§ **Work order**:
Only the lines containing the string "computer" are needed; copy all of them from the listing.

§ **Data provided**:
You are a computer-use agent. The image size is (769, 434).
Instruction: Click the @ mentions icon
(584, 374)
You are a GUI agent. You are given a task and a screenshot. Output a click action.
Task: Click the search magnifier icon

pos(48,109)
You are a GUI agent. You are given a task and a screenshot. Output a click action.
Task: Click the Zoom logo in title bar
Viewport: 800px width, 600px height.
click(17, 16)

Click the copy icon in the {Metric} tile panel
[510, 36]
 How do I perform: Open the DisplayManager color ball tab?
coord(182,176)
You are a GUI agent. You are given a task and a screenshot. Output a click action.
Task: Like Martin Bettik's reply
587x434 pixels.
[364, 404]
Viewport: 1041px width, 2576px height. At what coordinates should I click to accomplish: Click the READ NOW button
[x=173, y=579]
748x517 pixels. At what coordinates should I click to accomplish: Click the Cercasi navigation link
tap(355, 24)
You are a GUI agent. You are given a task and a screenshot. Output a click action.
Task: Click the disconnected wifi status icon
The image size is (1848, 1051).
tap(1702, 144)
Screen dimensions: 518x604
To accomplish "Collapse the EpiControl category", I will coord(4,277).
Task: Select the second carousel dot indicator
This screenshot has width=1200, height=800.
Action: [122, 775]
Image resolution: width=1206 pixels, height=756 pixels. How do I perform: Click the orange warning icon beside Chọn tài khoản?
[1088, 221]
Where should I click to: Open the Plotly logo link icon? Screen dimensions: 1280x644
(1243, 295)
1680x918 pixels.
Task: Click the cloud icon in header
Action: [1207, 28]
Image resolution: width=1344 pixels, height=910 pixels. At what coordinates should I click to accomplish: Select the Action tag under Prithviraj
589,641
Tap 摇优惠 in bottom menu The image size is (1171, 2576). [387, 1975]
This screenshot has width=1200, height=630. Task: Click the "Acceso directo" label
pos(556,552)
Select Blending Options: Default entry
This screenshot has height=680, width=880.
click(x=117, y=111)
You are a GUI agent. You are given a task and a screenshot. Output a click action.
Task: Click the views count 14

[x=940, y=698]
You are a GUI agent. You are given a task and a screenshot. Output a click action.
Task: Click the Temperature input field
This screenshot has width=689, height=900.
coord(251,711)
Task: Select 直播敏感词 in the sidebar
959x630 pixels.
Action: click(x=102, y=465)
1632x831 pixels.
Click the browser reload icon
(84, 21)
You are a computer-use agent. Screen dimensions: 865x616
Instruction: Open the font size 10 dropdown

§ **Output of the exercise**:
You are a computer-use agent. The image size is (769, 434).
You are a computer-use agent. Screen dimensions: 865x616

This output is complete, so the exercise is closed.